June 2017
Research grants were awarded in May 2017 for the 2017-2018 academic year and findings of the projects can be found below.
Religious Intolerance as a Driver of Economic and Political Exclusion
Sayuri Guthie Shimizu Professor, Department of History
Multi-locational archival research throughout the United States, British Columbia and Japan is expected to support published works on the subjects of Japanese American and Japanese Canadian religious practices and their place int he history of anti-Japanese political movements in Hawaii, the US and British Columbia between 1900-1960. Research will support a publication examining the role of religious intolerance and hostility to non-Christian religious practices in Asian-American exclusion movements encompassing the transpacific world from the late 19th century to the mid-twentieth century and will also aid in the preparation of a new course to be taught at Rice University entitled HST380: Asian American Experience.
Studying and Promoting Religious and Racial Tolerance
Elizabeth Korver-Glenn Graduate Student, Department of Sociology
This study explores the relationship between racial tolerance and religious tolerance using a custom-creted, researcher-moderated online multimedia platform which functions as a space for race-and-religion stories and sharing.

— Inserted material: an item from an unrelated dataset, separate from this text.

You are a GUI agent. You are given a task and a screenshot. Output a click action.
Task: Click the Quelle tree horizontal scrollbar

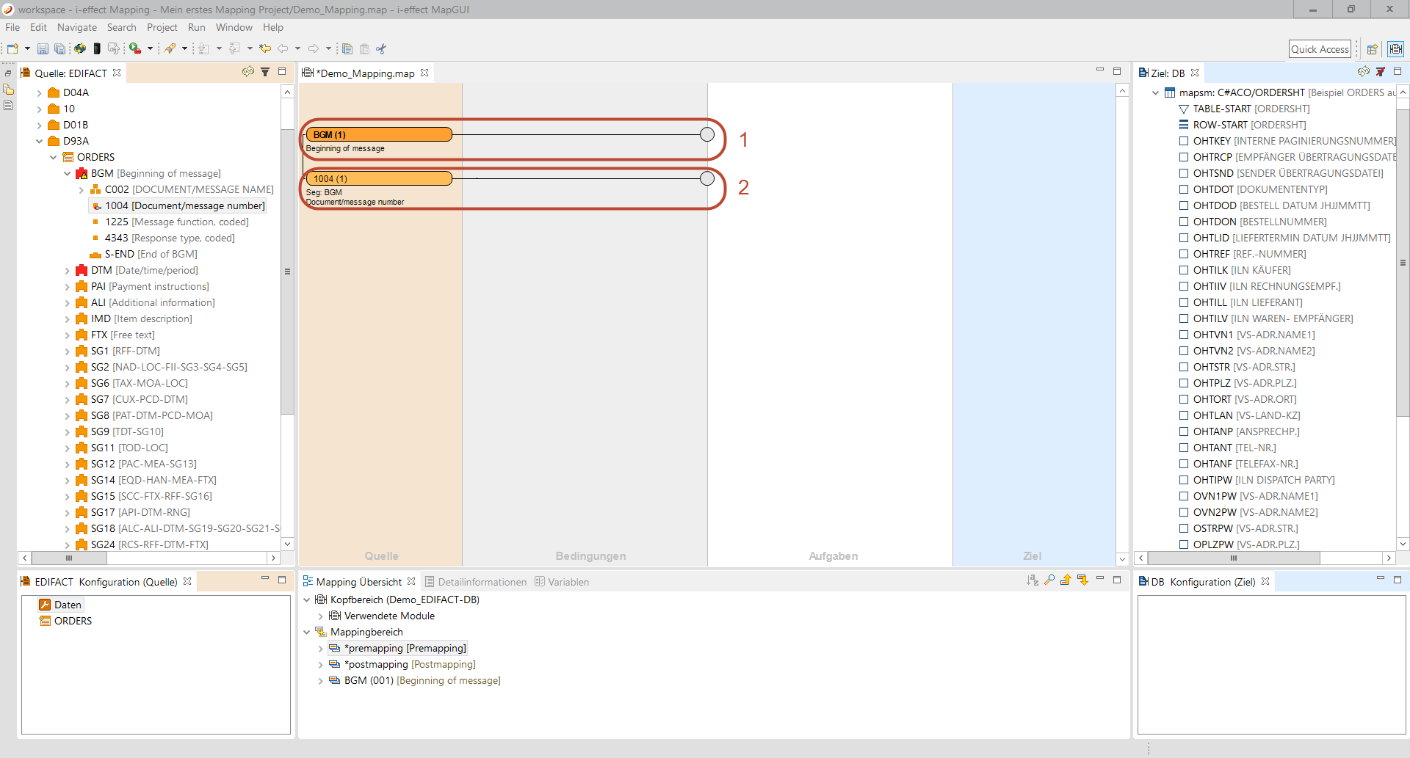click(70, 558)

Researchers will probe the extent to which racial tolerance is related to religious tolerance via users' interaction with this website. This study also examines whether and to what extent an online, researcher-moderator multimedia platform aids in the promotion of religious and racial tolerance.
Religious Tolerance Making in Families and the Role of Power
Pamela Prickett Post-Doctoral Student, Department of Sociology
Through in-depth formal interviews with African American Muslims and Christian family members, this study seeks to identify specific ways in which living in an interfaith household fosters social cohesion with an eye towards developing models of religious tolerance in other settings.

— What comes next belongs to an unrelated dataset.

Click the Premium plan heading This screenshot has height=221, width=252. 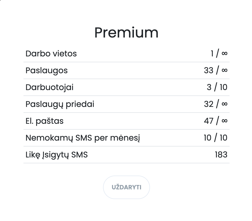[x=126, y=33]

Getting Enlightened: A Comparative Study of Buddhist Temples in Mainland China and the US
DiDi Graduate Student, Department of Sociology
This study explores the extent to which the interpretation and practice of religious tolerance is contextually sensitive and religiously specific by studying the ways in which Buddhist temples respond to local religious contexts and observing how their responses impact the interpretation of both inter-religious and intra-religious relationships. In addition, this study examines the ways in which the temples transmit their organizational interpretation of inter- and intra-religious relationships to individual practitioners who are affiliated with these respective temples.